Когда нам обеим было скучно, мы практиковались в игре в покер. Карсон научил нас играть на свалке. У нас никогда не было денег, чтобы делать ставки, но мы играли и практиковались с зубочистками.

— Ты все еще помнишь, как играть в покер? — спросила я, ставя свой чемодан посреди гостиной хижины.

— Безусловно. — Кэтрин прошла на кухню, проводя пальцем по пыли на столешнице. — Примерно через год после твоего ухода Кэш приехал домой на весенние каникулы или что-то в этом роде и зашел в помещение для персонала.

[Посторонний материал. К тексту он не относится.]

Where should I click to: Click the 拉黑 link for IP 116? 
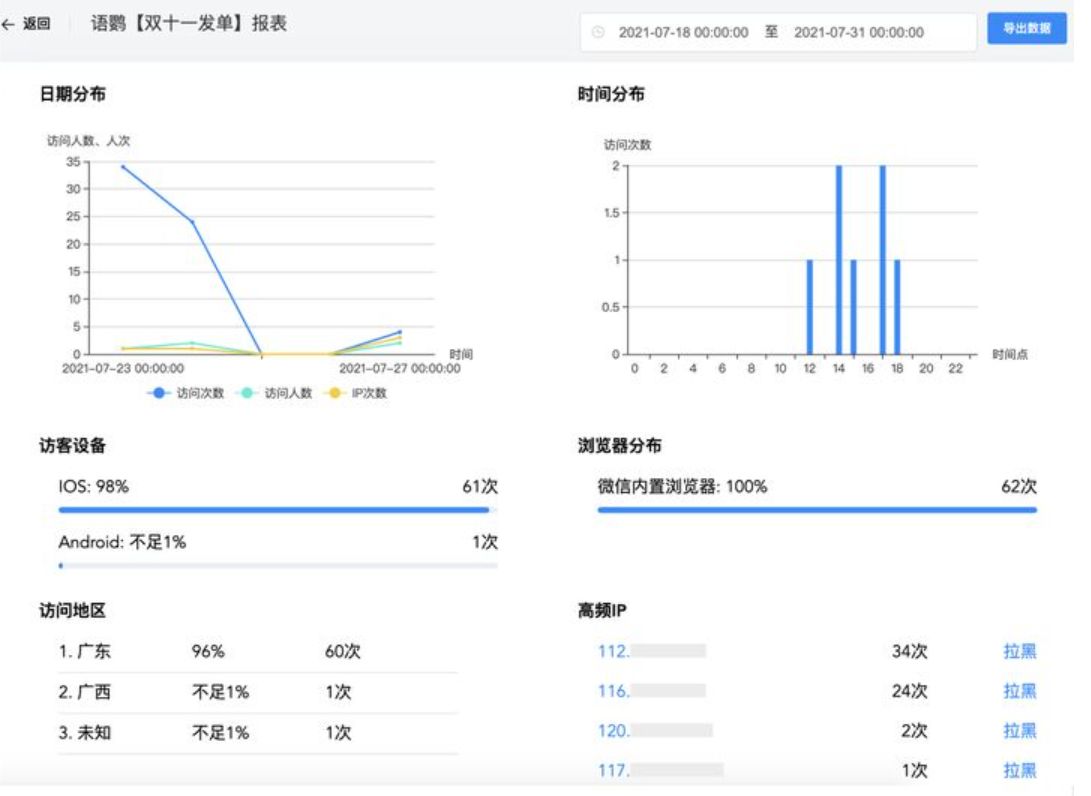[1019, 691]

У кого-то из ребят был турнир по покеру. Я спросила, могу ли я тоже поиграть. Они все дразнили меня, что у них нет времени учить девочку игре.

— Ты выиграла?

— Черт возьми, да, я выиграла. — Она рассмеялась. — Время от времени мы с Кэшем ездим в город, чтобы поиграть в баре. По вечерам в пятницу и субботу у них проводятся игры. В следующий раз тебе стоит поехать с нами.

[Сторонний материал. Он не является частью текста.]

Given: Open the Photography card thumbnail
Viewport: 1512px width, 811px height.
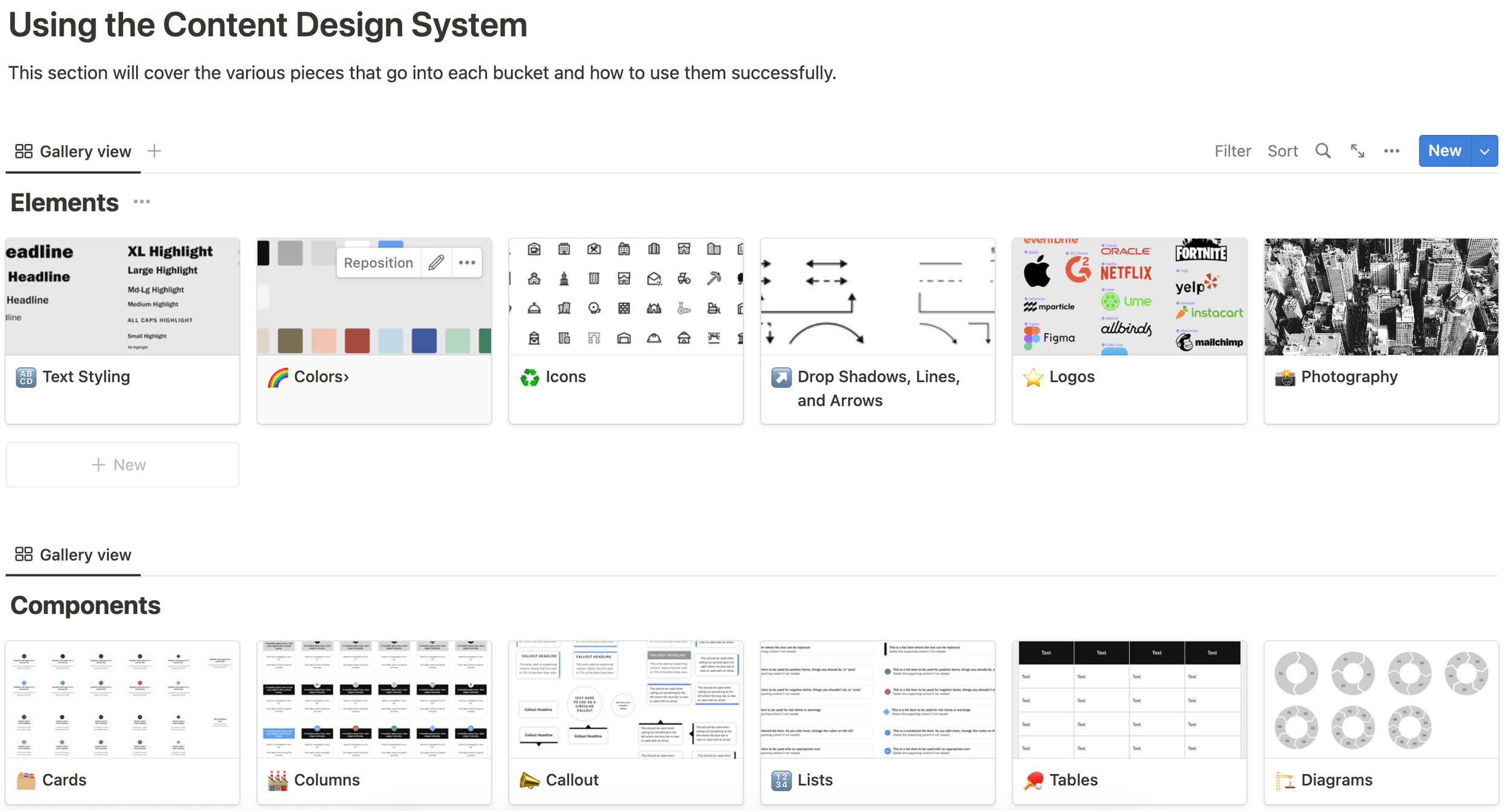Looking at the screenshot, I should pos(1381,296).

— Может быть. — Хотя я уже много лет не играла. — Так что за история у тебя с Кэшем?

— Никакой истории. — Она покачала головой. — Мы соседи. Коллеги по работе. Друзья.

Вранье. Она была влюблена в него. А Кэш этого не замечал.

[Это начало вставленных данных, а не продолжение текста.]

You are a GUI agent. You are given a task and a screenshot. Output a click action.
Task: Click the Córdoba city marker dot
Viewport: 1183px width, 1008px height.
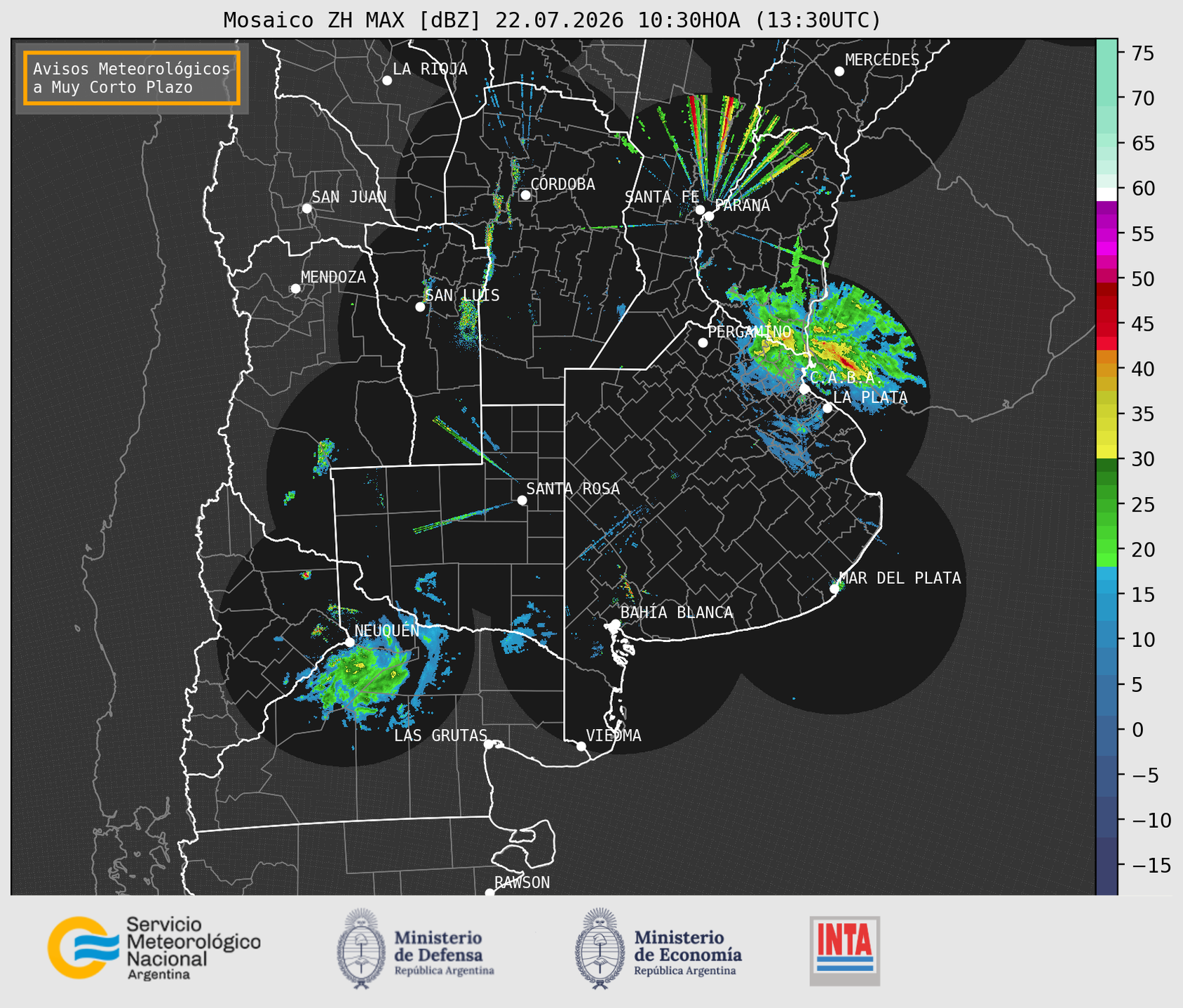[x=525, y=195]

Но я была не из тех, кто читает лекции о мужчинах. Я жила в старой хижине, которая нуждалась в тщательной уборке, потому что два дня назад позволила мужчине втянуть себя в глупую авантюру.

К счастью, Лондин было все равно, сколько времени мне потребуется, чтобы добраться до Калифорнии. Я позвонила ей после семейного ужина и все рассказала. Когда она закончила хохотать до упаду, то сказала, что у меня не было выбора, кроме как показать Истону где раки зимуют.

Итак, следующие три месяца я проведу в хижине в Монтане.

— Хорошо, что мы совершили набег на тележку для уборки. — Кэтрин открыла холодильник и, съежившись от запаха, быстро закрыла его. — Никто не станет думать о тебе хуже, если ты скажешь «к черту все» и уйдешь.

— Истон станет.

— Его мнение правда имеет значение?

Да.

— Нет, но мне здесь нравится. Так почему бы ему не заткнуться?

— Если ты уверена.

Я кивнула.

— Я уверена.

По правде говоря, я подумывала о том, чтобы уйти. После ужина я подумала о том, чтобы сесть в «Кадиллак» и отказаться от этой нелепой затеи. За последние сорок восемь часов я много думала об этом. Было воскресенье, и если бы я уехала завтра утром, то была бы в солнечной Калифорнии еще до конца недели.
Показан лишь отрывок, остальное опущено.